Supplied text:
· · · · ·
The Jicarilla War began in 1849 and was fought between the Jicarilla Apaches and the United States Army in the New Mexico Territory. Ute warriors also played a significant role in the conflict as they were allied with the Jicarillas. The war started when the Apaches and Utes began raiding against settlers on the Santa Fe Trail. Eventually, in 1853, the U.S. Army retaliated which resulted in a series of battles and campaigns that ended in 1854 when a large military expedition managed to quell most of the violence. However, some minor skirmishing continued into 1855.

==War==
Dolores Gunnerson argues that "the Jicarillas would have transferred their allegiance to the Americans and served them as faithfully as they had served the Spaniards if the Anglos had been willing to accept them as "friends" and allies." She further states that "the Jicarilla were at war with the United States for only a year and a half and spent nearly all that period eluding the troops rather than fighting."

The war began in 1849 when a wagon of settlers was killed by a band of Jicarillas and Utes. The event, sometimes referred to as the White massacre, received considerable publicity at the time and did much to prejudice the Anglo population against the tribe. A year later a group of 10 mail carriers were killed in what is called the Wagon Mound massacre. Various incidents in the next half decade continued to raise tensions between the Americans and the Jicarillas, leading both sides to increasingly mistrust the other until the winter of 1853 to 1854 when the Army began operations.
· · · · ·
Data provided:
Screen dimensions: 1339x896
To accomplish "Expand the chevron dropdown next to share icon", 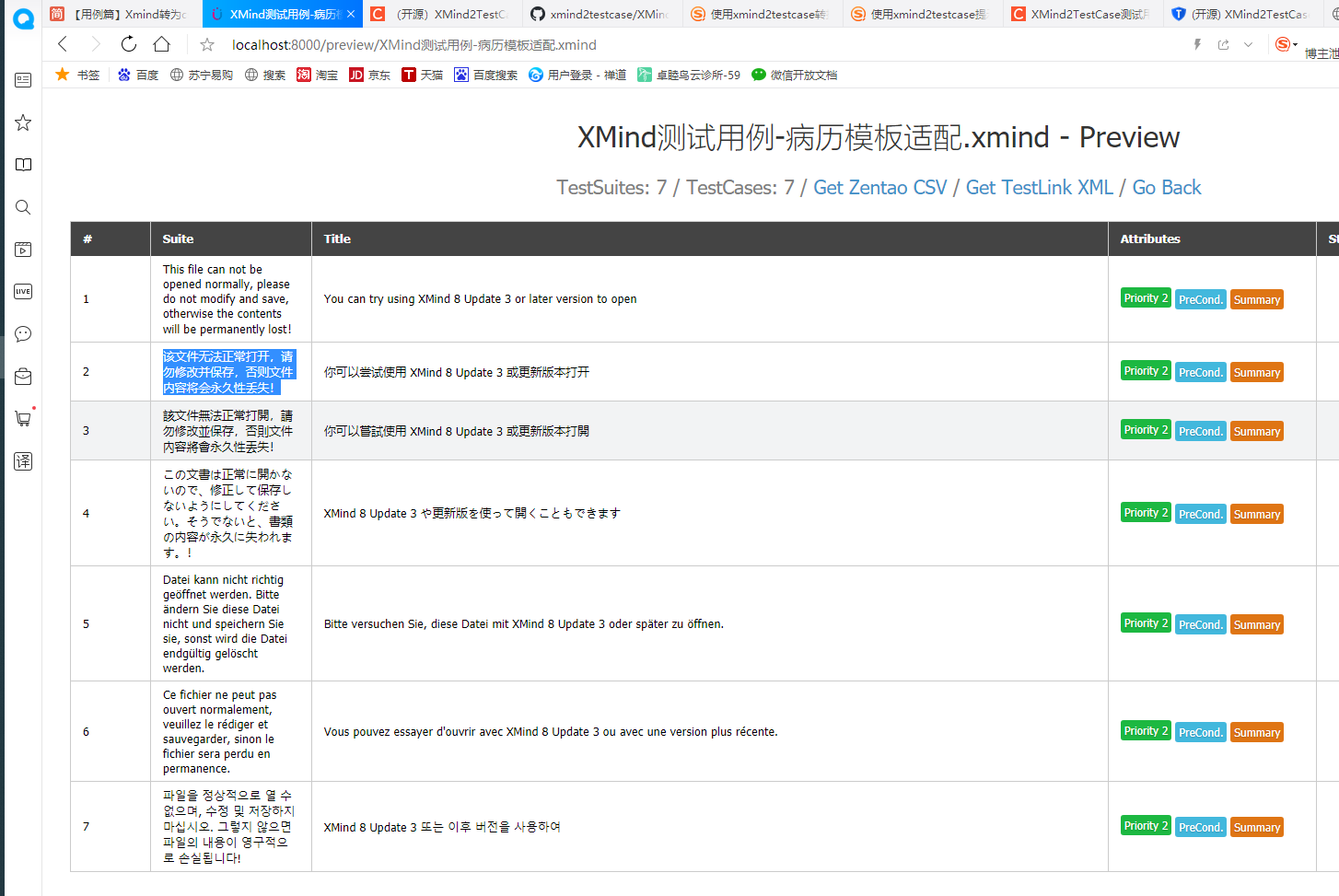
· · · · ·
What you will do:
1. From the Jicarilla War text, quote the part that opens with the words containing "The war began" and closes with "Army began operations.".
2. According to the Jicarilla War text, why did the White massacre turn the Anglo population against the tribe? Answer in one to three sentences.

Answers to the exercise:
1.
The war began in 1849 when a wagon of settlers was killed by a band of Jicarillas and Utes. The event, sometimes referred to as the White massacre, received considerable publicity at the time and did much to prejudice the Anglo population against the tribe. A year later a group of 10 mail carriers were killed in what is called the Wagon Mound massacre. Various incidents in the next half decade continued to raise tensions between the Americans and the Jicarillas, leading both sides to increasingly mistrust the other until the winter of 1853 to 1854 when the Army began operations.

2. The White massacre, in which a band of Jicarillas and Utes killed a wagon of settlers in 1849, received considerable publicity at the time. That publicity did much to prejudice the Anglo population against the tribe.